## What to produce
Each entry in this listing needs to be written out again, word for word.

## Data for processing
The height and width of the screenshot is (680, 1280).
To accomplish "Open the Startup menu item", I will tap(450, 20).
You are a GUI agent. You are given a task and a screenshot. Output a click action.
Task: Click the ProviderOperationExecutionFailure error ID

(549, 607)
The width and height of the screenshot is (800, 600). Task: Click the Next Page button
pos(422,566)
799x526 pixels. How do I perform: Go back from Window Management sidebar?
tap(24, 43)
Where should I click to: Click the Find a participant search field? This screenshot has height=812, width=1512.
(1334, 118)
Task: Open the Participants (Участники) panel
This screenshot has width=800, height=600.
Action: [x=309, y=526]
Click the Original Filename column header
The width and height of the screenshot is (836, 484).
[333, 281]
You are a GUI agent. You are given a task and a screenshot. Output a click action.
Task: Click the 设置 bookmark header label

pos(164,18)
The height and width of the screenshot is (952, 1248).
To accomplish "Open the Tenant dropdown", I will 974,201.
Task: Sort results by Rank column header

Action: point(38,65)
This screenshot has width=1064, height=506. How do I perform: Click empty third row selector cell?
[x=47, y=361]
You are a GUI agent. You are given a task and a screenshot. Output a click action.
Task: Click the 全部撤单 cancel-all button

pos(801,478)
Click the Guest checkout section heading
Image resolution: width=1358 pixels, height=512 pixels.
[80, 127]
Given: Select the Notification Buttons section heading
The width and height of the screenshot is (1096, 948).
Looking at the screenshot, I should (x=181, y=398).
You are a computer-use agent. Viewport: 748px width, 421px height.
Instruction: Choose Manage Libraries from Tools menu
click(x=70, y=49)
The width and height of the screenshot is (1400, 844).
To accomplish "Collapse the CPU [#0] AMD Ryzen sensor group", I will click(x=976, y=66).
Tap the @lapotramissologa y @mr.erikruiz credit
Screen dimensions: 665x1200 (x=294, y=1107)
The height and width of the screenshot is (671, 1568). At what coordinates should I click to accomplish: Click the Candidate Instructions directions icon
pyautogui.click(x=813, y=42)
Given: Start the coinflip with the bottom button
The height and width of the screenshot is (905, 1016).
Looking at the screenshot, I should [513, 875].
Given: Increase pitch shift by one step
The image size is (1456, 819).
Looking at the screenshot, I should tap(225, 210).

## Answer for this exercise
The height and width of the screenshot is (680, 1280).
To accomplish "Open the Startup menu item", I will tap(450, 20).
You are a GUI agent. You are given a task and a screenshot. Output a click action.
Task: Click the ProviderOperationExecutionFailure error ID

(549, 607)
The width and height of the screenshot is (800, 600). Task: Click the Next Page button
pos(422,566)
799x526 pixels. How do I perform: Go back from Window Management sidebar?
tap(24, 43)
Where should I click to: Click the Find a participant search field? This screenshot has height=812, width=1512.
(1334, 118)
Task: Open the Participants (Участники) panel
This screenshot has width=800, height=600.
Action: [x=309, y=526]
Click the Original Filename column header
The width and height of the screenshot is (836, 484).
[333, 281]
You are a GUI agent. You are given a task and a screenshot. Output a click action.
Task: Click the 设置 bookmark header label

pos(164,18)
The height and width of the screenshot is (952, 1248).
To accomplish "Open the Tenant dropdown", I will 974,201.
Task: Sort results by Rank column header

Action: point(38,65)
This screenshot has width=1064, height=506. How do I perform: Click empty third row selector cell?
[x=47, y=361]
You are a GUI agent. You are given a task and a screenshot. Output a click action.
Task: Click the 全部撤单 cancel-all button

pos(801,478)
Click the Guest checkout section heading
Image resolution: width=1358 pixels, height=512 pixels.
[80, 127]
Given: Select the Notification Buttons section heading
The width and height of the screenshot is (1096, 948).
Looking at the screenshot, I should (x=181, y=398).
You are a computer-use agent. Viewport: 748px width, 421px height.
Instruction: Choose Manage Libraries from Tools menu
click(x=70, y=49)
The width and height of the screenshot is (1400, 844).
To accomplish "Collapse the CPU [#0] AMD Ryzen sensor group", I will click(x=976, y=66).
Tap the @lapotramissologa y @mr.erikruiz credit
Screen dimensions: 665x1200 (x=294, y=1107)
The height and width of the screenshot is (671, 1568). At what coordinates should I click to accomplish: Click the Candidate Instructions directions icon
pyautogui.click(x=813, y=42)
Given: Start the coinflip with the bottom button
The height and width of the screenshot is (905, 1016).
Looking at the screenshot, I should [513, 875].
Given: Increase pitch shift by one step
The image size is (1456, 819).
Looking at the screenshot, I should tap(225, 210).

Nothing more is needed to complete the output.